In 1851 Jones was appointed assistant secretary of the Geological Society, then at Somerset House, where his most important duty was the editing of the society's 'Quarterly Journal,' work which he carried out with the utmost zeal and precision. As an editor, and in the knowledge he acquired of geological bibliography, he excelled. After the death of Gideon Algernon Mantell [q. v.] he edited the 3rd edition of that author's 'Geological Excursions round the Isle of Wight' (1854), the 2nd edition of the 'Medals of Creation' (1854), and the 7th edition of the 'Wonders of Geology' (2 vols. 1857-8).

In 1858 he became lecturer on geology, and in 1862 professor, at the Royal Military College, and afterwards at the Staff College, Sandhurst, resigning his post at the Geological Society in 1862, when he took up residence at Farnborough. He retired in 1880 on the abandonment by the military authorities of the teaching of geology.

During his residence in Hampshire, and, after his retirement, in London he continued his researches on microzoa, contributing many papers, some in conjunction with H. B. Brady, H. B. Holl, J. W. Kirkby, and W. K. Parker, to the 'Quarterly Journal of the Geological Society,' the 'Annals and Magazine of Natural History,' the 'Reports of the British Association,' and the 'Geological Magazine.' He edited the 'Reliquise Aquitanicae' of E. Lartet and H. Christy (1875), and, with much addition and revision, the 2nd edition of F. Dixon's 'Geology of Sussex' (1878). He utilised his extensive knowledge by publishing useful summaries of information with original observations on quartz, flint, &c. (1876), on the antiquity of man (1877), on peat and peat bogs (1880), on chalk and flint (1885), on the history of the sarsens (1886, 1901), on the plateau implements of Kent (1894); articles contributed to the 'Proceedings of the Geological Association' and to local scientific societies and field clubs. In South African geology he was keenly interested; he mastered the literature, wrote many articles and reviews on the subject, and rendered much help to A. G. Bain and other pioneers in that country. Ever ready to give assistance to others, he counted as recreations the editing of friends' papers and correcting proofs.

● **Pixel coordinate grounding data**
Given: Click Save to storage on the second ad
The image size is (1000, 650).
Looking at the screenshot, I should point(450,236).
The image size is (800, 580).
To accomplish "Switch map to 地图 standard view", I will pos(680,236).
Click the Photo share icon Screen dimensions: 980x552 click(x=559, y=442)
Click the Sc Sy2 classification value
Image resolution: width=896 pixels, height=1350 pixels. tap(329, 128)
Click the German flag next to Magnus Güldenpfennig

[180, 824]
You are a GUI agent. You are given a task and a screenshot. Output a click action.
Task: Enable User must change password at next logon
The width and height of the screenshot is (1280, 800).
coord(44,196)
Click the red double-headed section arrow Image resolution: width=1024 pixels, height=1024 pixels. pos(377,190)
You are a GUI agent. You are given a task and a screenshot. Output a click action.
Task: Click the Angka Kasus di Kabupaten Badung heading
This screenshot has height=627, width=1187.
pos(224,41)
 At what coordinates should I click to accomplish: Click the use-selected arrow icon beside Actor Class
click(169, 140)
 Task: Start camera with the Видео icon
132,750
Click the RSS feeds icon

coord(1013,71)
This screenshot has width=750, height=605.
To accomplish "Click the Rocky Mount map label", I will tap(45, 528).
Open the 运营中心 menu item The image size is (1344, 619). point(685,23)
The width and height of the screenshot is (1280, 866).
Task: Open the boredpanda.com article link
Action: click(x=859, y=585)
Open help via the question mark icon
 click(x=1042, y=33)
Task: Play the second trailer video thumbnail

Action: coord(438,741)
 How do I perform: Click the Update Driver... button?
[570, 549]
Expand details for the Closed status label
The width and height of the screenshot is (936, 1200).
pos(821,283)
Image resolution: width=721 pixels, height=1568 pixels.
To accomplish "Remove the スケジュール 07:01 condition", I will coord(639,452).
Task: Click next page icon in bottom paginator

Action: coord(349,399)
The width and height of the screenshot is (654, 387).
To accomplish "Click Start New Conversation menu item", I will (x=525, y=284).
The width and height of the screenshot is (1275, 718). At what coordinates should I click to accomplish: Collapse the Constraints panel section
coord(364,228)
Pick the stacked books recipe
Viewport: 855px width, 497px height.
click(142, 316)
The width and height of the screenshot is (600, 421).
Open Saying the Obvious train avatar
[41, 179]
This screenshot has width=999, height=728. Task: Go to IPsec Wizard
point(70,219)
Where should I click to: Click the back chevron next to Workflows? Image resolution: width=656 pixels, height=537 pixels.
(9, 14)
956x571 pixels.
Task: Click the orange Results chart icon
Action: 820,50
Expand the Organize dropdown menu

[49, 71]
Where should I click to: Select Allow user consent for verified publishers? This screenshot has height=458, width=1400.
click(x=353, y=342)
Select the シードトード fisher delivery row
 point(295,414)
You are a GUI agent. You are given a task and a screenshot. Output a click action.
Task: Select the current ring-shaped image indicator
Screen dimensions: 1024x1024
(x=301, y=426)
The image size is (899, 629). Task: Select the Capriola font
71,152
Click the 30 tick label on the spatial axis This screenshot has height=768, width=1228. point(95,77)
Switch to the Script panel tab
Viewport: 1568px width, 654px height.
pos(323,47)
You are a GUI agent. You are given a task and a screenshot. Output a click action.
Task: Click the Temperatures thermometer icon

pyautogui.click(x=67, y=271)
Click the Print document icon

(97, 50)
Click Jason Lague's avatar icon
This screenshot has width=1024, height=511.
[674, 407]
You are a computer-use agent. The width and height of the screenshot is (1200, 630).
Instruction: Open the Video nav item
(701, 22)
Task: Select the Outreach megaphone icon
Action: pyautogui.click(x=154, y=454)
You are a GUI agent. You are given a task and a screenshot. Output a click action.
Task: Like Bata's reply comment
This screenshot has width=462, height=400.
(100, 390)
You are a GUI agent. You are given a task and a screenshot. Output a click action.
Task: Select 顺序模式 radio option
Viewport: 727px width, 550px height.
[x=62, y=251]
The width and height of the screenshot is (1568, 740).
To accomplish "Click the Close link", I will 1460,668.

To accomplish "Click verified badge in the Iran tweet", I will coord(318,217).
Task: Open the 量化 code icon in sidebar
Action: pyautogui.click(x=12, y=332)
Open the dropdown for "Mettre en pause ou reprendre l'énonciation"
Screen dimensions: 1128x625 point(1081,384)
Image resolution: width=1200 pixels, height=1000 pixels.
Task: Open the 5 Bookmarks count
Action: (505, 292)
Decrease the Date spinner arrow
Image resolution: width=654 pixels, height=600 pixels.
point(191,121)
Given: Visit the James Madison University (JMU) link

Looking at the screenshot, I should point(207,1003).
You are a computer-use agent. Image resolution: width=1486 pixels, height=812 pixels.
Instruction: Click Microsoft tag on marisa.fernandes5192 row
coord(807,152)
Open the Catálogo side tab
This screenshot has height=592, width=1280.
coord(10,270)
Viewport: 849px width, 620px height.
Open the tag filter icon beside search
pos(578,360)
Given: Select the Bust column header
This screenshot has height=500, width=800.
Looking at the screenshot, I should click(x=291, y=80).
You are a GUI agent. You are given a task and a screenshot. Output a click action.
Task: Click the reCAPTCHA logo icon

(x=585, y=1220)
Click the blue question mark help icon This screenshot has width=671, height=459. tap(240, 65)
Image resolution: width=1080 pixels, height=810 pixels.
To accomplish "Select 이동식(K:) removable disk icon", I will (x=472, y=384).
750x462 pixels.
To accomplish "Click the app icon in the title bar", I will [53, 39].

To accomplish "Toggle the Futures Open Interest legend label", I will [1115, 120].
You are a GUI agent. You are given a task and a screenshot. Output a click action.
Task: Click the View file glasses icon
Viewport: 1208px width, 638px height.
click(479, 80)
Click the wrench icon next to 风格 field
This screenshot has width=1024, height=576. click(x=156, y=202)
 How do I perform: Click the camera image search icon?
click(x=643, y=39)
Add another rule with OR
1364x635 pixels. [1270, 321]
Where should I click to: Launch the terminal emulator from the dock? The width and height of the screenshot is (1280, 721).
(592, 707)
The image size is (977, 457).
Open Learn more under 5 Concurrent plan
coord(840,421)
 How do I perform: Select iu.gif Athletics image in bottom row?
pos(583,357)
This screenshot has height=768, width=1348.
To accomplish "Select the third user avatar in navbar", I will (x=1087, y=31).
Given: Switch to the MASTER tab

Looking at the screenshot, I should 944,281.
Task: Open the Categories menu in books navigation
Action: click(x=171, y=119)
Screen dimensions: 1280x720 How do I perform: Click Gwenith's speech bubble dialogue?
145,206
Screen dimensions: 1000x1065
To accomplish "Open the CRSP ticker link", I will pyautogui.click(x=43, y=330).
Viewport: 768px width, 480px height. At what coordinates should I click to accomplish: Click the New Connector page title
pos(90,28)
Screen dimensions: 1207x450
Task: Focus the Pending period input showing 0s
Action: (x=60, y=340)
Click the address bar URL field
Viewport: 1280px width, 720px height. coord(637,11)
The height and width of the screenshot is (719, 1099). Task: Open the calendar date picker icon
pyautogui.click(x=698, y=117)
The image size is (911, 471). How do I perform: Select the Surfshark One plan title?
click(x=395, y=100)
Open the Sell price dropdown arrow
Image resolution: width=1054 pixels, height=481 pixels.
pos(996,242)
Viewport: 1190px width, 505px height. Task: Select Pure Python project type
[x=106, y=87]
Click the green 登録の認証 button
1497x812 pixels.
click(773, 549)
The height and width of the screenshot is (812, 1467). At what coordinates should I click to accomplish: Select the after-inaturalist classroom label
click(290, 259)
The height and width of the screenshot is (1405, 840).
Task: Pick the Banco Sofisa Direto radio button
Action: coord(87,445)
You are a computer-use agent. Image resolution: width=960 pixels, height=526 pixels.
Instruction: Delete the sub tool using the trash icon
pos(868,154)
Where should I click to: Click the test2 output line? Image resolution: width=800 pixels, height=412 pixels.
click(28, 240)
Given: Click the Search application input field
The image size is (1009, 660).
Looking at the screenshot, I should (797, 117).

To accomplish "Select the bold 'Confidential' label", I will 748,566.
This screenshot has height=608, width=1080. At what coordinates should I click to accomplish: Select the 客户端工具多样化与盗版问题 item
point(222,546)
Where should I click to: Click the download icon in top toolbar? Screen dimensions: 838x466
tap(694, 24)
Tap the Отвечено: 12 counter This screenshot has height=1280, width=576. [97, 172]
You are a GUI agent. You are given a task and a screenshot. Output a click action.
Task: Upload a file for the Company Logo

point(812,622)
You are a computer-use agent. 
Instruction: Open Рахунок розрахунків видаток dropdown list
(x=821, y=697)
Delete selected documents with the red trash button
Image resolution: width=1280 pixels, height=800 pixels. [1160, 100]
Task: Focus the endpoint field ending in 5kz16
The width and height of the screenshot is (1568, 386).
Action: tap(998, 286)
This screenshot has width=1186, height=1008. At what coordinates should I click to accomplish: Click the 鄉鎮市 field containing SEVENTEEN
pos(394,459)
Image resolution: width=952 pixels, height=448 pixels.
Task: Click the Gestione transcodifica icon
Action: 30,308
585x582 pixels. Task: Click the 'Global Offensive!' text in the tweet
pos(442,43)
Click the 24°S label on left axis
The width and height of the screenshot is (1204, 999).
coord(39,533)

● **Exercise objective**
From the biographical passage on Jones, reproduce the passage word for word, beginning at the words that include "In 1851 Jones" and stopping after "(2 vols. 1857-8).".

● **Result for this exercise**
In 1851 Jones was appointed assistant secretary of the Geological Society, then at Somerset House, where his most important duty was the editing of the society's 'Quarterly Journal,' work which he carried out with the utmost zeal and precision. As an editor, and in the knowledge he acquired of geological bibliography, he excelled. After the death of Gideon Algernon Mantell [q. v.] he edited the 3rd edition of that author's 'Geological Excursions round the Isle of Wight' (1854), the 2nd edition of the 'Medals of Creation' (1854), and the 7th edition of the 'Wonders of Geology' (2 vols. 1857-8).